* **WORK REQUIRED**
What lines in the records include the string "next"? Return each one.

* **EXERCISE DATA**
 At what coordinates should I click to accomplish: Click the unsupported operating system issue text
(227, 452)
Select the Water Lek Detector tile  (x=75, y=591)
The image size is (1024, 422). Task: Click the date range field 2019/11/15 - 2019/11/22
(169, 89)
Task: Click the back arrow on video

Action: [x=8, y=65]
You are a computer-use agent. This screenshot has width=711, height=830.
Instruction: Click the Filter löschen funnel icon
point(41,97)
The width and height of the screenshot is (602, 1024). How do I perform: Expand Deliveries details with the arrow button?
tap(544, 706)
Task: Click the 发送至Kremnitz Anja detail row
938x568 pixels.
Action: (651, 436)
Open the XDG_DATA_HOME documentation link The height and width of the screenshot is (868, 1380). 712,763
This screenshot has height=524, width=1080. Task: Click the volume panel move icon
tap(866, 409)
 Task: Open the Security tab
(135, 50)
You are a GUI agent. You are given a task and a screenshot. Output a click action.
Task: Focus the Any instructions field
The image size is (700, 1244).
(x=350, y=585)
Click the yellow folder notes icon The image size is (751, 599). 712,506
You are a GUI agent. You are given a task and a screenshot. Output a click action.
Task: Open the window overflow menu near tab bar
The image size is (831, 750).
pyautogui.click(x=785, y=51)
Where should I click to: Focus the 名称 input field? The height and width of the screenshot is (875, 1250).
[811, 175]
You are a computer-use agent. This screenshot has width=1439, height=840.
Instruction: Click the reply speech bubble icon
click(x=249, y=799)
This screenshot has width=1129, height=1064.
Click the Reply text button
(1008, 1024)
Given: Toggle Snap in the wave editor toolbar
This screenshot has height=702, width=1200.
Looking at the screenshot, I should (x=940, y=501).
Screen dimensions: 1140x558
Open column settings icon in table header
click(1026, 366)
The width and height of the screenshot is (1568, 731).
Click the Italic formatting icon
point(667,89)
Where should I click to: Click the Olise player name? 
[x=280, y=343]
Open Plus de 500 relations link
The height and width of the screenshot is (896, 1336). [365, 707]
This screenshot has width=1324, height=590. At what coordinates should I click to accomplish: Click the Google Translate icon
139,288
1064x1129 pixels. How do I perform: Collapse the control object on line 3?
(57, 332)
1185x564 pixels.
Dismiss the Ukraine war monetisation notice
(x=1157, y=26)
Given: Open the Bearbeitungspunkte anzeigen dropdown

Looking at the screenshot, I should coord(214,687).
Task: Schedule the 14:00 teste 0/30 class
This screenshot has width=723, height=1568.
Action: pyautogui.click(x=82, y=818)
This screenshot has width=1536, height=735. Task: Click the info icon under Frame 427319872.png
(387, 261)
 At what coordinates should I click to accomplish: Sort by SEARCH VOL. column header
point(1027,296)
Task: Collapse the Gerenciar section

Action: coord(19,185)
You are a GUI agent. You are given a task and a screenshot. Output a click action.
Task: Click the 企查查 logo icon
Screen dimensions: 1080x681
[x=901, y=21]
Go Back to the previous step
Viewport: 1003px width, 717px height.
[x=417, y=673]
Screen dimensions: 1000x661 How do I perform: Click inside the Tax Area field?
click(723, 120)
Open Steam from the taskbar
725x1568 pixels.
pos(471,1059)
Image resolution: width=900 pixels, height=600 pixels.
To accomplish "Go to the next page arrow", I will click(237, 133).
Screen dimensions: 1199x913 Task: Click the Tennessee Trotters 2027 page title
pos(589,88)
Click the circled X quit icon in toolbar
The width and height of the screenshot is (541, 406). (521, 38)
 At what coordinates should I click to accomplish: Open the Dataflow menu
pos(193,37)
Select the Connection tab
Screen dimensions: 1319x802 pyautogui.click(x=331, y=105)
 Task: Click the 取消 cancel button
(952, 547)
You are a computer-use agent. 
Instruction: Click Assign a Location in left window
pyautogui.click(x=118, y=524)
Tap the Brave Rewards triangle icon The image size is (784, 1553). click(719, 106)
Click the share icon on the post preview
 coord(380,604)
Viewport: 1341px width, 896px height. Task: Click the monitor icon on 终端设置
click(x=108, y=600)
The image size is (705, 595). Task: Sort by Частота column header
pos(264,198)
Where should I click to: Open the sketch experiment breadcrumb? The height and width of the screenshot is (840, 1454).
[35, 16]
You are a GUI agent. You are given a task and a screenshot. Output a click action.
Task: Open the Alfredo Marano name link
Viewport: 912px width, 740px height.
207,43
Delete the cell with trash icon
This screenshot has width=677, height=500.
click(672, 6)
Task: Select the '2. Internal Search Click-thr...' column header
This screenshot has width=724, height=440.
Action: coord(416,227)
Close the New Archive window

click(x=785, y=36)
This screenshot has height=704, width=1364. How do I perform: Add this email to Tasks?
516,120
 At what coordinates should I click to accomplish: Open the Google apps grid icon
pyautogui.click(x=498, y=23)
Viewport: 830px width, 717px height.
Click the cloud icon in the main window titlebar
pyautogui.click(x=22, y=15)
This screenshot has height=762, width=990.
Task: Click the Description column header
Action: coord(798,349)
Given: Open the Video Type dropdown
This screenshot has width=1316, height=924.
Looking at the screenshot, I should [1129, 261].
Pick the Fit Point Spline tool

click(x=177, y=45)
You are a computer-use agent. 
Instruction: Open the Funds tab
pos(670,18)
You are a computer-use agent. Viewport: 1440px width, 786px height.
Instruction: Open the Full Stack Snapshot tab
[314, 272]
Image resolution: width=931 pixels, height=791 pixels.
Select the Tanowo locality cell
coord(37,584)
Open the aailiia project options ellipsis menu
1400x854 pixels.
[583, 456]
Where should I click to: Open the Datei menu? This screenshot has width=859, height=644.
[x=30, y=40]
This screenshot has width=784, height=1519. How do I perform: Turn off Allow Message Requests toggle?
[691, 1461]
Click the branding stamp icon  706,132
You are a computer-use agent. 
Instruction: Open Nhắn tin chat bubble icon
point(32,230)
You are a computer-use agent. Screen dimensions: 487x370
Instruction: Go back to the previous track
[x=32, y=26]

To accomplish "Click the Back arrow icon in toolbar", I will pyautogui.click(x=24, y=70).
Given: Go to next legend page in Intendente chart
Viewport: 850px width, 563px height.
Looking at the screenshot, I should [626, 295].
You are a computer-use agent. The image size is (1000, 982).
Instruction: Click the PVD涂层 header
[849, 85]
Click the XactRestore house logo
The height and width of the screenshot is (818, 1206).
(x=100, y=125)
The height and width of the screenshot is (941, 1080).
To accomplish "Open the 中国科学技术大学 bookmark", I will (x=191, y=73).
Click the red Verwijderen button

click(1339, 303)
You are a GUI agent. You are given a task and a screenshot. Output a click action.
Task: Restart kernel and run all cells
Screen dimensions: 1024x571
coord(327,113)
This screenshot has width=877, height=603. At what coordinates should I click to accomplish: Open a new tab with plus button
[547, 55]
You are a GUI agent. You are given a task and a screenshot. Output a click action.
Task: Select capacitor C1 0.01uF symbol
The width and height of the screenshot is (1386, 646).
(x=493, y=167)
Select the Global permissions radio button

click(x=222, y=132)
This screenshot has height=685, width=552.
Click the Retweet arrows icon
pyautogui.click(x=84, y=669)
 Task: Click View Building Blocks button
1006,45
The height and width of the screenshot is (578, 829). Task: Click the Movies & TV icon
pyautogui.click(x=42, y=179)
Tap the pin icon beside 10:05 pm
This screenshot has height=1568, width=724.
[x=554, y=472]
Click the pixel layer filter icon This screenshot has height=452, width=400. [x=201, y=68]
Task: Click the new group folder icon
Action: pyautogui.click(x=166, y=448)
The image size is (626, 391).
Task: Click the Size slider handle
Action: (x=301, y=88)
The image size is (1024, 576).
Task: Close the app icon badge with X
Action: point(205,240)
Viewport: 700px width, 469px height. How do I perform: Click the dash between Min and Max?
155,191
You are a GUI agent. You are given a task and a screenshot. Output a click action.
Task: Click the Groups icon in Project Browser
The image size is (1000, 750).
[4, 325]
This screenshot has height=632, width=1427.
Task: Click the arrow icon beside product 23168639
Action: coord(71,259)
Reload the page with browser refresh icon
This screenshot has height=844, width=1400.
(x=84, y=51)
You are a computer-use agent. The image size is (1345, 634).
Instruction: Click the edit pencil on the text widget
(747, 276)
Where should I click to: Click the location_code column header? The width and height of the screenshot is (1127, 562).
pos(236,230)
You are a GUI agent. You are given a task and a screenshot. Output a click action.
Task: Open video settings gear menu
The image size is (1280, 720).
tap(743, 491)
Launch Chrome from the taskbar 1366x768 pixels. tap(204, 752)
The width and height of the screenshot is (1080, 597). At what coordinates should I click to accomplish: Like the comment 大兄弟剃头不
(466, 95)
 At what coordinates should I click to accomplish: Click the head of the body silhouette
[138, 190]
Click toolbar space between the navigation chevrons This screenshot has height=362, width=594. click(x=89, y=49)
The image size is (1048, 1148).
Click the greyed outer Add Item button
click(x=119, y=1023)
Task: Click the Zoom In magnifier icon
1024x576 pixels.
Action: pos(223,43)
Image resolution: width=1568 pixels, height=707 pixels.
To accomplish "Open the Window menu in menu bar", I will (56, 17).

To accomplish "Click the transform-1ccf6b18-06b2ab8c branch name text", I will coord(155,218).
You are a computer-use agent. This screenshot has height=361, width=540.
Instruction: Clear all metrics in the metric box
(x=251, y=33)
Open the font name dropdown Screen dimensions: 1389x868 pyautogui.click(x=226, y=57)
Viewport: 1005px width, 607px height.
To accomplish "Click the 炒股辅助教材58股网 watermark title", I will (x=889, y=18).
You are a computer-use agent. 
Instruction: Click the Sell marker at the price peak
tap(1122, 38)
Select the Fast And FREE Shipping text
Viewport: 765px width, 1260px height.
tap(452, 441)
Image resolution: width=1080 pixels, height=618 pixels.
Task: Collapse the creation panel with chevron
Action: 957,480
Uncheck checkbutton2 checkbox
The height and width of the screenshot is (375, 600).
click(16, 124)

* **WORKED SOLUTION**
To accomplish "Go to the next page arrow", I will click(237, 133).
Given: Go to next legend page in Intendente chart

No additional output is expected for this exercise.